Low temperature processable crystalline WO3 Langmuir-Blodgett ultra-thin film as blocking layer in solar cells application

Abstract

A key to achieve high efficiency in solar cells is to have charge extraction layer with proper energy levels. This layer selectively extracts electrons (or holes) whilst blocking the hole (or electron) and therefore help in reducing the recombination at various interfaces. Conventionally, WO3 is used as a hole-transport and electron-blocking layer in perovskite and polymer solar cells owing to high work function and carrier mobility and excellent thermal stability. In this paper, we report preparation of crystalline ultra-thin WO3 films at low temperature and its application as electron-transport and hole blocking layer (BL).

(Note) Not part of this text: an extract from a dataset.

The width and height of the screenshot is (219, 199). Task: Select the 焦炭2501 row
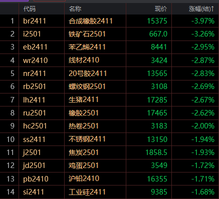click(109, 153)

For this purpose, WO3-octadecyl amine (ODA) multilayers were prepared by Langmuir-Blodgett (LB) technique and decomposed by UV-ozone treatment. The films were annealed at different temperatures in order to improve the crystallinity. The conversion of WO3-ODA complex (WO3-ODA) in WO3 was confirmed from X-ray photoelectron spectroscopy (XPS), Fourier Transform infrared spectroscopy (FTIR) and Raman spectroscopy. Films were further characterized using electrochemical technique in order to assess their blocking properties. Excellent blocking behavior observed for prepared WO3 films suggest their suitability as BL in solar cell application. The WO3 films, when employed as BL in dye sensitized solar cells (DSSC), were found to improve efficiency as well as short-circuit current density (Jsc) and open-circuit potential (Voc) in comparison with DSSCs fabricated using conventionally prepared TiO2 BL. The analyses of obtained results suggest that the WO3 film prepared by LB technique can be a potential blocking layer for DSSC and perovskite solar cells.